Mit Karacho in die letzte (?) Welle
Mit Karacho in die letzte (?) Welle

Mit Karacho in die letzte (?) Welle

Wenn über den Winter nicht doch noch eine weitere Mutante entsteht, dürfte im Frühjahr zumindest hierzulande das Thema Corona halbwegs durch sein. Allerdings stehen zuvor noch Herbst und Winter an – und die nächste Infektionswelle vor der Türe. Bereits jetzt sind die Inzidenzzahlen höher als letztes Jahr zu dieser Zeit, die Krankenhäuser füllen sich – und der Gesundheitsminister will kurz vor seinem politischen Ableben das Ende der epidemischen Notlage erklären!
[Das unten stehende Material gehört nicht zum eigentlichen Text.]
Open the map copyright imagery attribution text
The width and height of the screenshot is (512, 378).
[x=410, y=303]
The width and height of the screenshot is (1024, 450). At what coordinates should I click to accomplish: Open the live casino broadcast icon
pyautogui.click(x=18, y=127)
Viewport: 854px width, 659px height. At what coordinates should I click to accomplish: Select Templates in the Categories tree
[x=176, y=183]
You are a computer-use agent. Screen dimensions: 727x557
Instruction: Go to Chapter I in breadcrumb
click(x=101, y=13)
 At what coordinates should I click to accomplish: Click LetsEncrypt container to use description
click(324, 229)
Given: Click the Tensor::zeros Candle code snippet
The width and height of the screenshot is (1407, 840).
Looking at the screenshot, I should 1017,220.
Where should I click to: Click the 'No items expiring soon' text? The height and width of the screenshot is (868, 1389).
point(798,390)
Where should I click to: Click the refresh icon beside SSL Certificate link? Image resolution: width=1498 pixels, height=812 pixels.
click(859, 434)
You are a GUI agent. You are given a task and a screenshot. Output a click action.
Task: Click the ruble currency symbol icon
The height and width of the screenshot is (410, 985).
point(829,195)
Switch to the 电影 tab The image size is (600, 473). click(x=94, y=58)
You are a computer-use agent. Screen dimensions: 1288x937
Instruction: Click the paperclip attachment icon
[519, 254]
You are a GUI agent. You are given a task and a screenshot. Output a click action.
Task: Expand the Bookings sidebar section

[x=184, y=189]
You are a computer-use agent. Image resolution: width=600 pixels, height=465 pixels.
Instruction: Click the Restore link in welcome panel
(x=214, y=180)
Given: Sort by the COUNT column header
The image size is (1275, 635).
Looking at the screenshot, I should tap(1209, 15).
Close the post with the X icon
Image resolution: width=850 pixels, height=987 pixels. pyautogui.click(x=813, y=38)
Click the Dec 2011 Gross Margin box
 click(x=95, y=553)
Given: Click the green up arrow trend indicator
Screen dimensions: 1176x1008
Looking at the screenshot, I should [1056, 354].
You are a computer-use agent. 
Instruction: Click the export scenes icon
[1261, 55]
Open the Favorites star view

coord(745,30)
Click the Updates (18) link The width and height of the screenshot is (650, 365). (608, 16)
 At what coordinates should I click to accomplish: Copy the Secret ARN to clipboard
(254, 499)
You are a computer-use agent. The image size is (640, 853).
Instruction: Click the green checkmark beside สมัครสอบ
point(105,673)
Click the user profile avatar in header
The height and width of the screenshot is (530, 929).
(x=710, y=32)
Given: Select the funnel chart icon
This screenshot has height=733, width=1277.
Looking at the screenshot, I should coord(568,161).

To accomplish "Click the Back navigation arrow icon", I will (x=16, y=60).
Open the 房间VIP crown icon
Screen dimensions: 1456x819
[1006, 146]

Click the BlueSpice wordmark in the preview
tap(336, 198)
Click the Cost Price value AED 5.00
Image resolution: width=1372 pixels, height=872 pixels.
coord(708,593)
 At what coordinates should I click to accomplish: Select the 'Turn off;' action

Klar, die Länder haben weiterhin die Möglichkeit, Maßnahmen wie Maskenpflicht oder diverse Gs umzusetzen, aber nicht nur wegen des zu erwartenden Flickenteppichs an Regeln bezweifle ich stark, dass dies in der jetzigen Situation das richtige Zeichen ist.

Das Volk ist des Virus’ und der Einschränkungen müde: In den – mittlerweile wieder gut gefüllten – Bussen mehren sich zusehends die Nasenpimmel, in den Supermärkten sieht man auch immer häufiger Menschen komplett ohne Masken, und bei entsprechenden Hinweisen wird nur noch genervt abgewunken. Klar, nach anderthalb Jahren Daueralarm hat man die Nauze voll, aber verdammich nochmal, kann man sich nicht die – vermeintlich – letzten Monate noch mal am Riemen reißen?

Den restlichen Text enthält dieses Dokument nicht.